* _WHAT TO PRODUCE_
Go line by line through the entries below and copy those containing the string "agent".

* _RECORDS FOR PROCESSING_
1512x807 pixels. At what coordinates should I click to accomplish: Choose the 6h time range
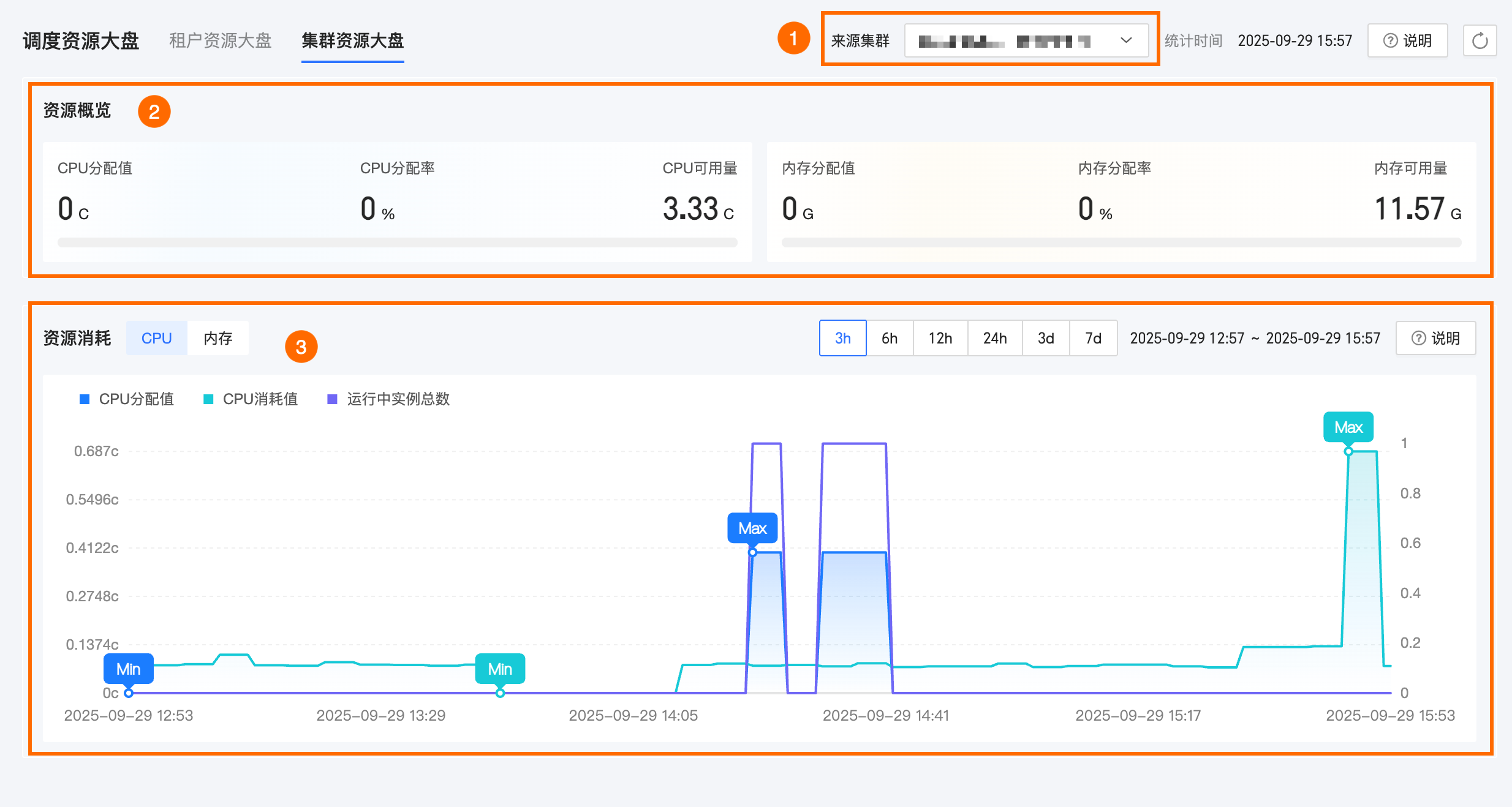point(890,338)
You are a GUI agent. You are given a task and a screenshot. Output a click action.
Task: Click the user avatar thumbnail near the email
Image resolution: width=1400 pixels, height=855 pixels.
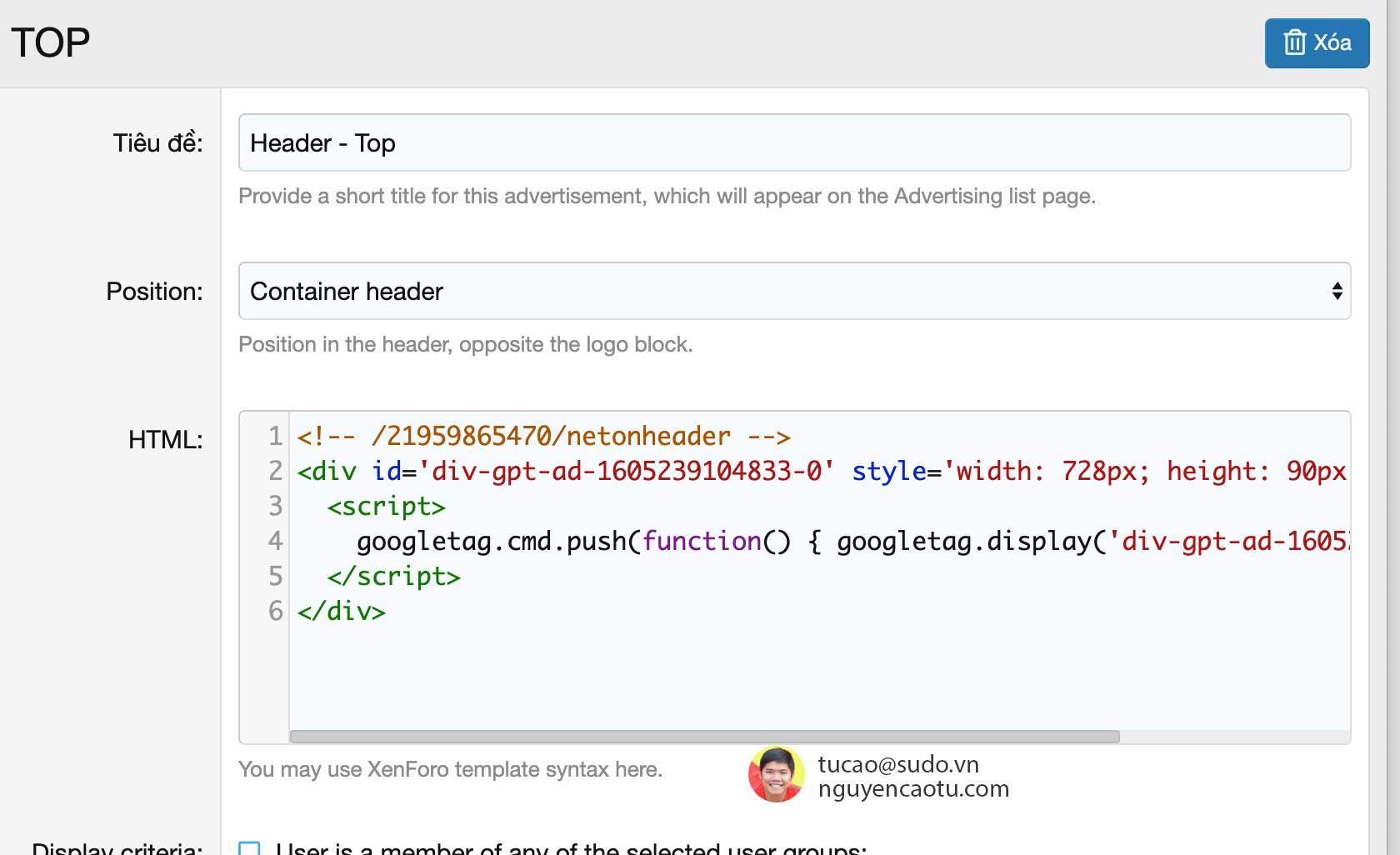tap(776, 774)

--

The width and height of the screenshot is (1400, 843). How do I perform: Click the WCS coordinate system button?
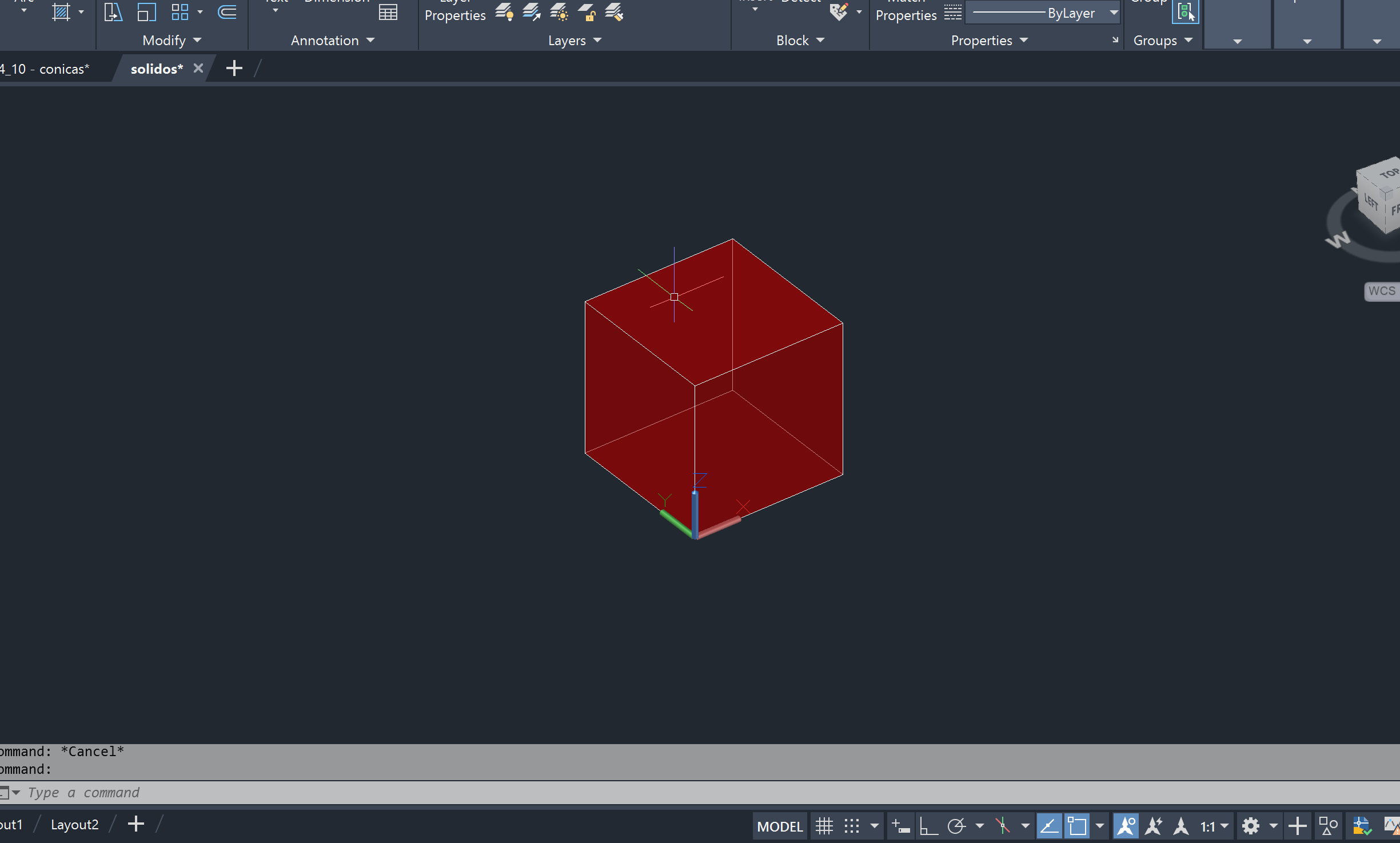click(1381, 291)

--

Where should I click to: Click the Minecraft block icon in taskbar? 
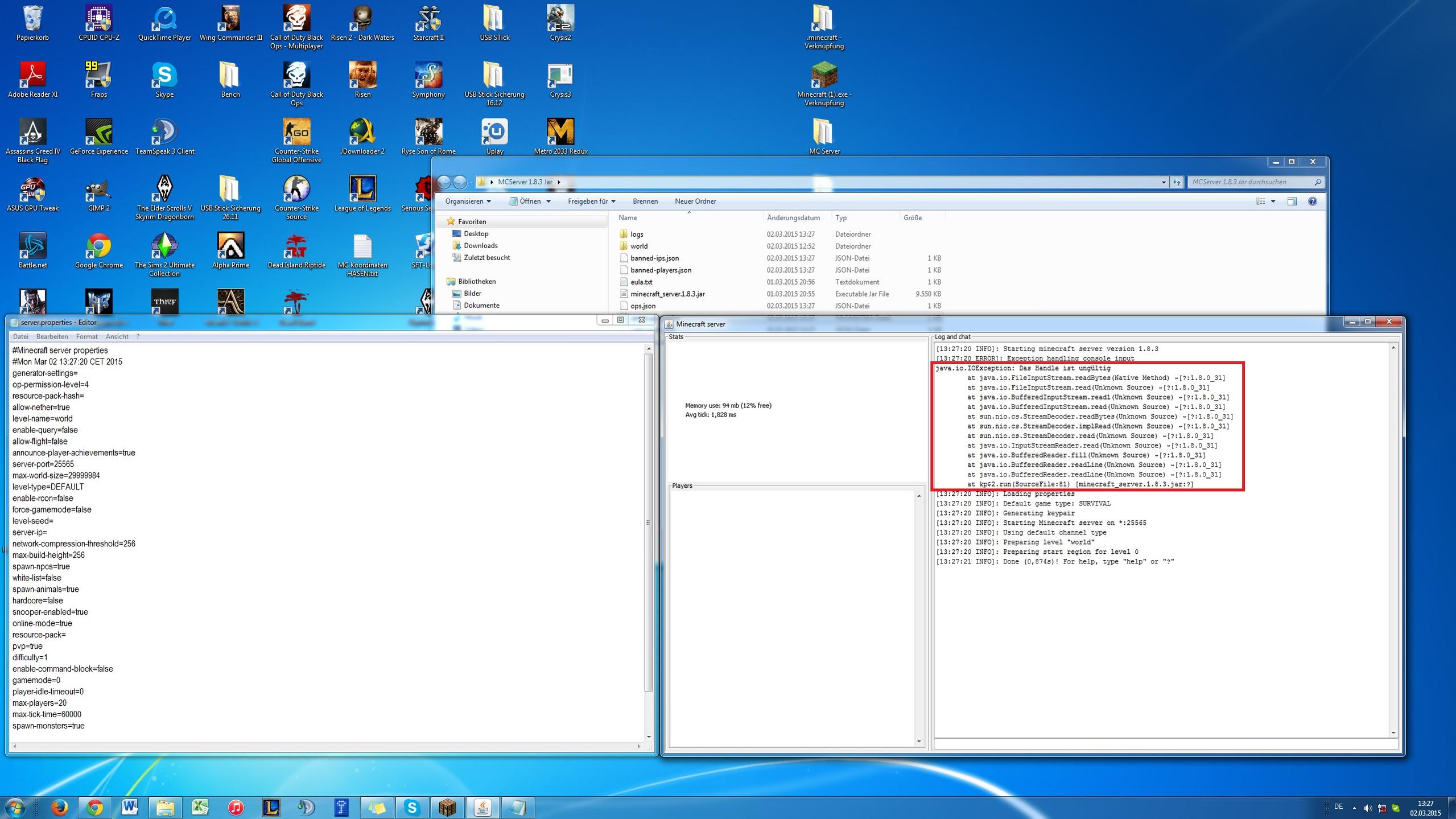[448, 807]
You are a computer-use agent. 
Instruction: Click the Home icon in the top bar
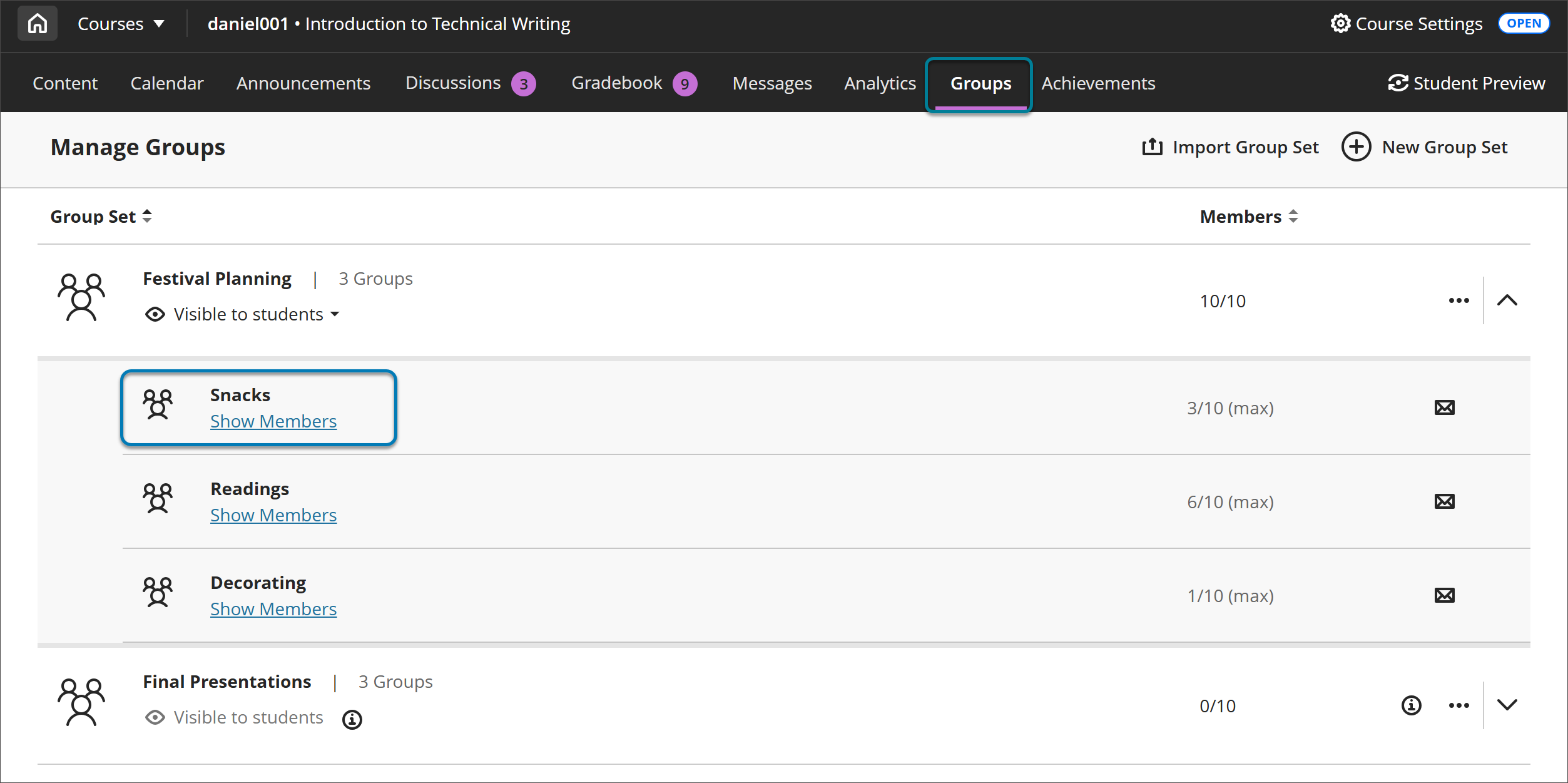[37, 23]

* _WORKED SOLUTION_
You are a GUI agent. You are given a task and a screenshot. Output a click action.
You are a computer-use agent. 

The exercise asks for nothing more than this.